Material provided |
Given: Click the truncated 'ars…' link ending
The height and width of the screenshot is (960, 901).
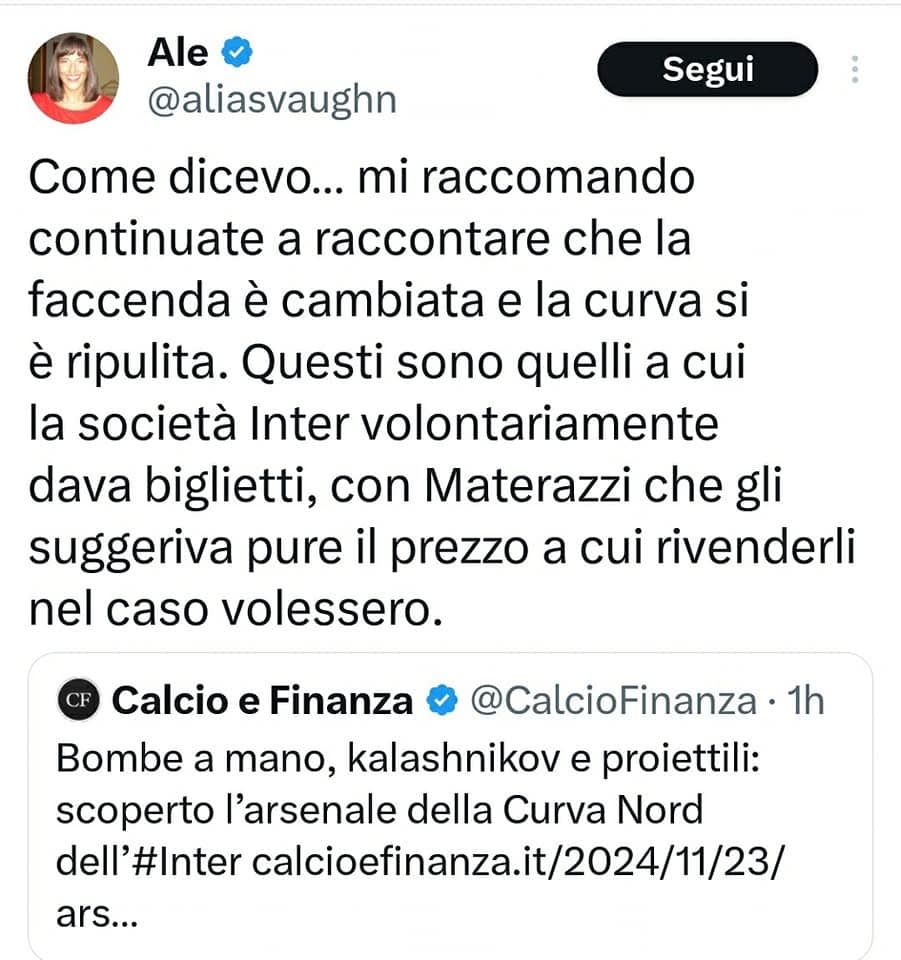Looking at the screenshot, I should pyautogui.click(x=97, y=915).
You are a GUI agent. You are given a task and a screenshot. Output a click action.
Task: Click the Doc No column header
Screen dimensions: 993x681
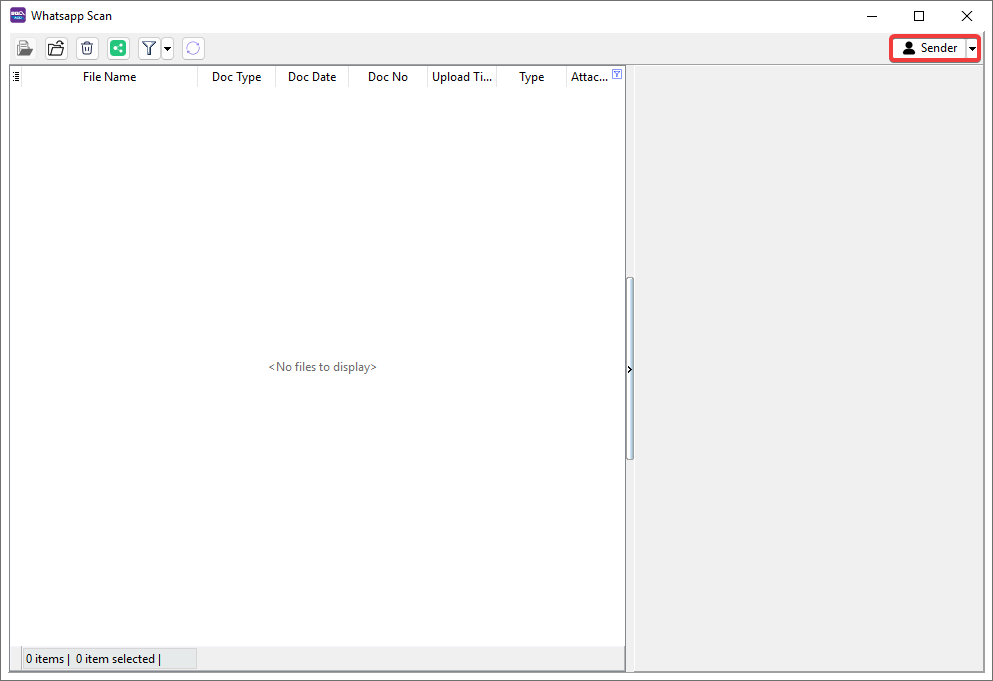tap(387, 77)
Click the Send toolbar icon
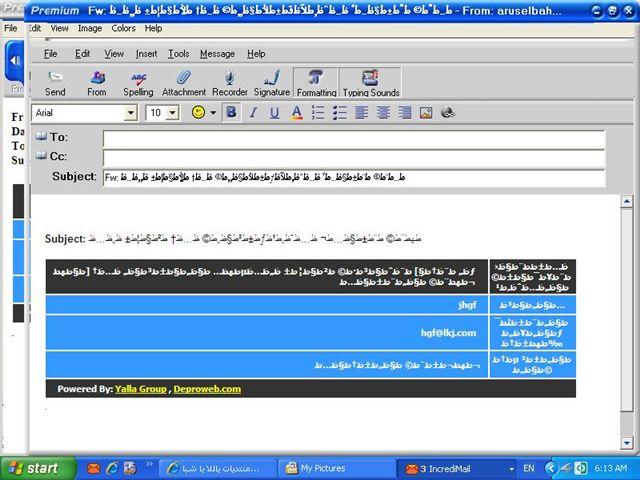Viewport: 640px width, 480px height. click(x=55, y=83)
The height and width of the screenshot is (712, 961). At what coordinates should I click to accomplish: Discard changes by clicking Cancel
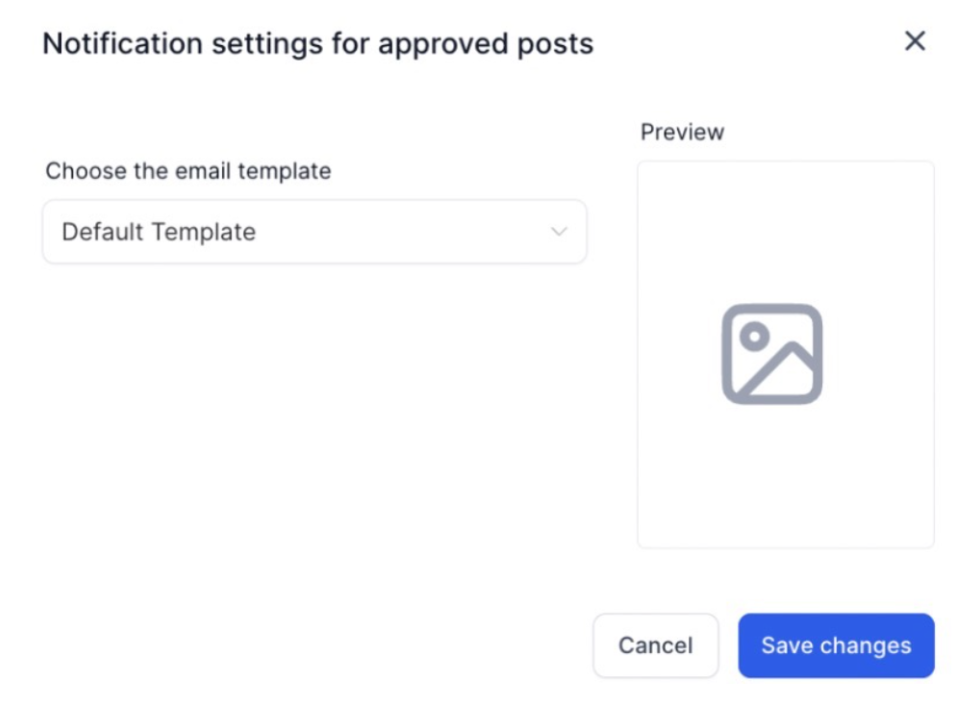pyautogui.click(x=655, y=645)
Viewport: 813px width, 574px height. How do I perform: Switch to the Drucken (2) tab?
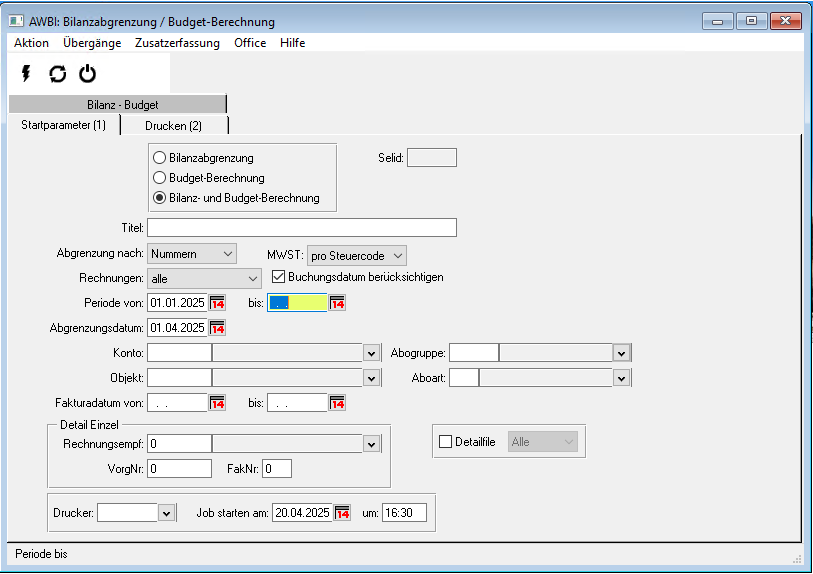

Exercise aim | Return nothing except the lines from the line with "The height and width of the screenshot is (712, 961)." through the last line of the records above, copied exactly and without pictures.

Answer for this exercise |
The height and width of the screenshot is (712, 961). At what coordinates should I click to accomplish: Discard changes by clicking Cancel
pyautogui.click(x=655, y=645)
Viewport: 813px width, 574px height. How do I perform: Switch to the Drucken (2) tab?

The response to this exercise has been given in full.